It is common to compare SQL Server Analysis Services (aka SSAS or AAS) to the DataFlow Enhanced Compute Engine, as many believe performance may be lacking today in DataFlows. However, this is inaccurate, Microsoft are actively migrating all SSAS functionality to Power BI. In fact, a dataset sits on top of a typical SSAS tabular model.
As you may know, Power BI is an enterprise-ready BI platform through which you can transform your company data into actionable analytics. A key pillar is dataflows (which I’m a huge advocate for), self-service data preparation which is designed to collect, clean, combine and enrich your company data. To improve the scale and performance of these tasks, the enhanced compute engine is available for all newly created DataFlows. This functionality is only available to Power BI Premium users to:
Query folding is Power Query generating a single query statement to retrieve and transform source-based data. The Power Query mashup engine tries to perform query folding whenever possible to get maximum efficiency and performance. If your data source is OData or a CSV file in blob storage, then query folding may not be supported. However, a data source like SQL Server or a relational database will support query folding. For more information, see https://docs.microsoft.com/en-us/power-query/power-query-folding.
20X Performance Boost (with millions of rows of data)
How do you get up to 20X performance boost with loading and querying your company data? Simply switch on the ECE. To ensure your dataflow is available for DirectQuery access, the enhanced compute engine must be in its optimised state.

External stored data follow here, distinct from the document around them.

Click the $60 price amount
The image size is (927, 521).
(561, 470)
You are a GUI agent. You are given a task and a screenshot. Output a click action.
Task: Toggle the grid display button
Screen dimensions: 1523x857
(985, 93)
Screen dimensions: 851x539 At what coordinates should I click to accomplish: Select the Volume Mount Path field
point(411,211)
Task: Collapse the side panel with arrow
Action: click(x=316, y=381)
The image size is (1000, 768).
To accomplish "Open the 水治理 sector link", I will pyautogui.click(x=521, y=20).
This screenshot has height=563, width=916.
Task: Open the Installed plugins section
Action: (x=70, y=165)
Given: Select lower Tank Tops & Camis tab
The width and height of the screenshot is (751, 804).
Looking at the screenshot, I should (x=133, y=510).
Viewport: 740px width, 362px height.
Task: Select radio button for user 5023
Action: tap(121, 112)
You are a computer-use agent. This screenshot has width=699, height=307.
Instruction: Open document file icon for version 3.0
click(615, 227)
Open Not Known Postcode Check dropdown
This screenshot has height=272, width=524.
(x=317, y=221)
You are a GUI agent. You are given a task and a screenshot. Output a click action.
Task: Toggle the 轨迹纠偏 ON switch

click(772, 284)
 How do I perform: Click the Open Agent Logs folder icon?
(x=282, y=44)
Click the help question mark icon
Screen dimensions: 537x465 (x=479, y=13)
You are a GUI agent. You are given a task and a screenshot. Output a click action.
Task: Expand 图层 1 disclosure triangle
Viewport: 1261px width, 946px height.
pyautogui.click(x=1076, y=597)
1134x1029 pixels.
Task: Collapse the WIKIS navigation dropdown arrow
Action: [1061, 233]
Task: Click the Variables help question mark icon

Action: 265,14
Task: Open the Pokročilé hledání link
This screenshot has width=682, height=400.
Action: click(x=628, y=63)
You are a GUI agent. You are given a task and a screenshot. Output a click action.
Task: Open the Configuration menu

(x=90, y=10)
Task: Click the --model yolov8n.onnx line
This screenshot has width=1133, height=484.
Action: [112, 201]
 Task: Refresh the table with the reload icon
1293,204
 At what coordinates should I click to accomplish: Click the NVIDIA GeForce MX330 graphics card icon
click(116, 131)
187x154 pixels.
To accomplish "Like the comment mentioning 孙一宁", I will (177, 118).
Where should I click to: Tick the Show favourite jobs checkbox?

To enable DirectQuery for dataflows, set the new Enhanced compute engine settings option to On.
The ECE loads your dataflow table data into a SQL-based cache inside the Power BI Service. Please note, you do not have access to the SQL-based cache regardless of your Premium licensing. Using SQL clustered columnstore indices and various other clever optimisations, you can get up to a 20X performance boost. Computed entities and DirectQuery connections against the dataflow in Premium can then be fulfilled by reading from the cache instead of reading from storage (Azure CDM Gen2) and flat files (CSV and JSON) as Dataflows in Power BI Pro users do.
If you have millions or billions of rows of data, getting your reporting users a Power BI Premium license is a great idea. Microsoft have just announced a more affordable Premium license called “Premium Per User”, which will cost around $25 to $30 per user. It’s due to be release around April/May 2021.